Space-Time Tradeoffs for Approximate Spherical Range Counting
Space-Time Tradeoffs for Approximate Spherical Range Counting
Files
Publication or External Link
Date
2006-11-13
Authors
Arya, Sunil
Malamatos, Theocharis
Mount, David M.
Advisor
Citation
DRUM DOI
Abstract
We present space-time tradeoffs for approximate spherical range counting queries. Given a set S of n data points in real d-dimensional space along with a positive approximation factor eps, the goal is to preprocess the points so that, given any Euclidean ball B, we can return the number of points of any subset of S that contains all the points within a (1-eps)-factor contraction of B, but contains no points that lie outside a (1+eps)-factor expansion of B.

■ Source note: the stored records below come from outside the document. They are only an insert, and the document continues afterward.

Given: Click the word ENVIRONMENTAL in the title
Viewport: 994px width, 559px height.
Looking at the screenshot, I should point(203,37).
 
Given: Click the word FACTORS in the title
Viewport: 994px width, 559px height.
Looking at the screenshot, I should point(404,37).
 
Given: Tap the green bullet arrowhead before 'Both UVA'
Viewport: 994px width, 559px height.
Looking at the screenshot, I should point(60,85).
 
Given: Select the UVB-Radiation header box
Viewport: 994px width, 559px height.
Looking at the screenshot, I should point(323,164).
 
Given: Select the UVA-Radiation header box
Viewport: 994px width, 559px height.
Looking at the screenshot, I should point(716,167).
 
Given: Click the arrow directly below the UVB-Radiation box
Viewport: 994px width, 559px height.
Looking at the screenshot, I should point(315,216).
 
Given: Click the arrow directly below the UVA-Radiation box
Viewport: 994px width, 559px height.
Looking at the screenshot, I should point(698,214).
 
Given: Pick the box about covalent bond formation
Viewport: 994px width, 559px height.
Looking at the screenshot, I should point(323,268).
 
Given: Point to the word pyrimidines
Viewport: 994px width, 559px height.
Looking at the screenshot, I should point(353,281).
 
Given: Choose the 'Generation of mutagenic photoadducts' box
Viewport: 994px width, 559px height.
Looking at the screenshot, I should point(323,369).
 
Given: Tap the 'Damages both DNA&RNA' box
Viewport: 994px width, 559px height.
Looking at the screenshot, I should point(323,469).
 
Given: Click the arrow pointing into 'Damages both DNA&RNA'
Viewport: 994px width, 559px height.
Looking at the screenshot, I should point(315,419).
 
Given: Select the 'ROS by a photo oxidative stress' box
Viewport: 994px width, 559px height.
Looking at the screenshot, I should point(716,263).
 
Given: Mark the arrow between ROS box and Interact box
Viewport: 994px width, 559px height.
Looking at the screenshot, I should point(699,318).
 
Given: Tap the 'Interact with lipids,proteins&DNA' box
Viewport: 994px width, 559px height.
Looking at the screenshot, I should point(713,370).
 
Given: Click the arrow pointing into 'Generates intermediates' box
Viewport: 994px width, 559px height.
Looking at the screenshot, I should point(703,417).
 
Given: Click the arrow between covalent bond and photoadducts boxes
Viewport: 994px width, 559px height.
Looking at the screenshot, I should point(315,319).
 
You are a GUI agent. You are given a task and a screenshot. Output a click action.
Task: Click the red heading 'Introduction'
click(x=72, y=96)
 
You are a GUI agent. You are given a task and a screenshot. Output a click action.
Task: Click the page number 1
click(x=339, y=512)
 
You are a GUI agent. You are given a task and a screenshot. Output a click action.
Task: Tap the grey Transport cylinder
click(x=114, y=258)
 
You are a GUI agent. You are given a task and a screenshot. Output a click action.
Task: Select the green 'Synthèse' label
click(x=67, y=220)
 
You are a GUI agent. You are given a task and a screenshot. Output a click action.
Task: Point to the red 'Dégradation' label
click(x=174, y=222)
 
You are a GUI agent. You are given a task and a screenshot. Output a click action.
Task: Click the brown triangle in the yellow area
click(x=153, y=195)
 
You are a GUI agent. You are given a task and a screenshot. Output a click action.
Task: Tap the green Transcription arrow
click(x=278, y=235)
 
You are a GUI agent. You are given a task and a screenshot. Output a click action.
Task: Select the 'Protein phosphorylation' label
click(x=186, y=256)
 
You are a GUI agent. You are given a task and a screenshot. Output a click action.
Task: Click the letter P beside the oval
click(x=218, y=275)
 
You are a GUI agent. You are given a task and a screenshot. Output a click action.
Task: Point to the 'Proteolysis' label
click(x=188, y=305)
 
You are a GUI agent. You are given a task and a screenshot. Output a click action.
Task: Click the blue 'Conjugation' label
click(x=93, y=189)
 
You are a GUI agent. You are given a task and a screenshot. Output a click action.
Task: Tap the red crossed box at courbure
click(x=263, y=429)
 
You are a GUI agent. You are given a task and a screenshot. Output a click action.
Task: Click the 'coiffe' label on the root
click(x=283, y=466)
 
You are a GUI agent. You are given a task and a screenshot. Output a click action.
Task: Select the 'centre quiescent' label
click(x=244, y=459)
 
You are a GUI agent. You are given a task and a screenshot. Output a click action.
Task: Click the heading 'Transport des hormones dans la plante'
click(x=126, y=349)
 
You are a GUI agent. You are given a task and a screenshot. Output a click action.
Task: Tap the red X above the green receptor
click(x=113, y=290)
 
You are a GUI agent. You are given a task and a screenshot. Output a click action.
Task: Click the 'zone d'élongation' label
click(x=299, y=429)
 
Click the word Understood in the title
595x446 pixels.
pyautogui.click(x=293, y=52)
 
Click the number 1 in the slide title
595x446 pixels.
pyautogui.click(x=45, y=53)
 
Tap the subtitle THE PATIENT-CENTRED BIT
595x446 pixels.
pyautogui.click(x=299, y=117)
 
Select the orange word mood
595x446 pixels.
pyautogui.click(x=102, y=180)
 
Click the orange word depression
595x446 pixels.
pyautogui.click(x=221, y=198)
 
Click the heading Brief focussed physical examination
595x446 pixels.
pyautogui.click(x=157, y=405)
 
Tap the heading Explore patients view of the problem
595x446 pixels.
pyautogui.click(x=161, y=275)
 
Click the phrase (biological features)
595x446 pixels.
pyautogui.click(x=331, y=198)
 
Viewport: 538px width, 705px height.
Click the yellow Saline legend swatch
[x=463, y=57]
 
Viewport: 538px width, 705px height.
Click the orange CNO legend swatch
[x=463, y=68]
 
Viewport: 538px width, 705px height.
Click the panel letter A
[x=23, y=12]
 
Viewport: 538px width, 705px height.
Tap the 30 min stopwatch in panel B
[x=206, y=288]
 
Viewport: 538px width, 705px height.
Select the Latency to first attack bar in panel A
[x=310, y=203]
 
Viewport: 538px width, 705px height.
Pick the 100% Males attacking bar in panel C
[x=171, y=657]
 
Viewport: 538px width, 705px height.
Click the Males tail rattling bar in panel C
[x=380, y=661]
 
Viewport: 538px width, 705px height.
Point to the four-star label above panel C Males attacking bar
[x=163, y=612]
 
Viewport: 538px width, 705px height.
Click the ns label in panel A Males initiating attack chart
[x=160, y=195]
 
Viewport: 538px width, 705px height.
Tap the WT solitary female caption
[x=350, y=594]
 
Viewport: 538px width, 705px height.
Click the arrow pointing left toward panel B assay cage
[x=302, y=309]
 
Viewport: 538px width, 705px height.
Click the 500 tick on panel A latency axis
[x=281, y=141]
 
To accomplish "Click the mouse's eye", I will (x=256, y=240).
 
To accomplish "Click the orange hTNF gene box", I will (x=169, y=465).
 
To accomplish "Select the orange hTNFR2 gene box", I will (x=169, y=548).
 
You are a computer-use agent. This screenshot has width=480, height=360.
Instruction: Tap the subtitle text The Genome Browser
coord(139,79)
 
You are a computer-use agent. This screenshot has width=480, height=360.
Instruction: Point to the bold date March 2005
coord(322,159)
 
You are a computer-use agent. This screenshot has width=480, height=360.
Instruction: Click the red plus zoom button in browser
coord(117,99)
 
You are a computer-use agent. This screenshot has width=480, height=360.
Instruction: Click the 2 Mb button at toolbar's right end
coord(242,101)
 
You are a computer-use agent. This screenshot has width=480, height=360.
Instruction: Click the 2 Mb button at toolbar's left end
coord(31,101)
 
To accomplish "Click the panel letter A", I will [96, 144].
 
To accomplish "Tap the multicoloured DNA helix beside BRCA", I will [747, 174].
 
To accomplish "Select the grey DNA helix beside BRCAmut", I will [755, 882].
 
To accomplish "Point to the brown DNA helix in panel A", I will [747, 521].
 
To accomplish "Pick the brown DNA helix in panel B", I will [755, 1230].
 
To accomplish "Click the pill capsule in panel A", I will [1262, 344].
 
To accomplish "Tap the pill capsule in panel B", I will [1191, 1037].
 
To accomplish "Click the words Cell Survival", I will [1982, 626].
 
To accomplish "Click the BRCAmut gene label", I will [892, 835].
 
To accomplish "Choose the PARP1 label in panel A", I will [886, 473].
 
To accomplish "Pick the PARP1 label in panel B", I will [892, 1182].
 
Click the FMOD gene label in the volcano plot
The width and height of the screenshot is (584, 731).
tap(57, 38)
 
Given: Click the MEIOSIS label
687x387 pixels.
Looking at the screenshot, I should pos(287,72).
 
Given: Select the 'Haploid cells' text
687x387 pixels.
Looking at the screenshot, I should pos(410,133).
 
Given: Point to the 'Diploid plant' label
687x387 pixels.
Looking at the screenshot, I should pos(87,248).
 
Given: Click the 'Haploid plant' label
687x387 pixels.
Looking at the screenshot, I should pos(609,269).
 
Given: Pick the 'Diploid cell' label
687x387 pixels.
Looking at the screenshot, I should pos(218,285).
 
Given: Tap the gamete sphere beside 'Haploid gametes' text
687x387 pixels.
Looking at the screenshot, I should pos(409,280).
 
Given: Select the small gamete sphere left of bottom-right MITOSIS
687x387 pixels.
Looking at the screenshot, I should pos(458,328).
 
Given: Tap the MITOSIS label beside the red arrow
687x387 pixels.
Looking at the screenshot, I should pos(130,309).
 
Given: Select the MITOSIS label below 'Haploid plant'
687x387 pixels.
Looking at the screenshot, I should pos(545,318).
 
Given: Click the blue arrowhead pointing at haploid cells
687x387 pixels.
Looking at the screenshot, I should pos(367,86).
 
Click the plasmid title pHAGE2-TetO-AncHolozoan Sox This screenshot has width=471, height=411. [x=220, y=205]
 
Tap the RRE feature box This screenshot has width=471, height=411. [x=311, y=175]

In many applications of range searching it is desirable to offer a tradeoff between space and query time. We present here the first such tradeoffs for approximate range counting queries. Given positive eps and a parameter g, where 2 <= g <= 1/eps, we show how to construct a data structure of space O(n g^d log(1/eps)) that allows us to answer eps-approximate spherical range counting queries in time O(log(ng) + 1/(eps g)^{d-1}). The data structure can be built in time O(n g^d log(n/eps) log(1/eps)). Here n, eps, and g are asymptotic quantities, and the dimension d is assumed to be a fixed constant.
At one extreme (low space), this yields a data structure of space O(n log (1/eps)) that can answer approximate range queries in time O(log n + (1/eps)^{d-1}) which, up to a factor of O(log 1/eps) in space, matches the best known result for approximate spherical range counting queries. At the other extreme (high space), it yields a data structure of space O((n/eps^d) log(1/eps)) that can answer queries in time O(log n + log 1/eps). This is the fastest known query time for this problem.
Our approach is broadly based on methods developed for approximate Voronoi diagrams (AVDs), but it involves a number of significant extensions from the context of nearest neighbor searching to range searching. These include generalizing AVD node-separation properties from leaves to internal nodes of the tree and constructing efficient generator sets through a radial decomposition of space. We have also developed new arguments to analyze the time and space requirements in this more general setting.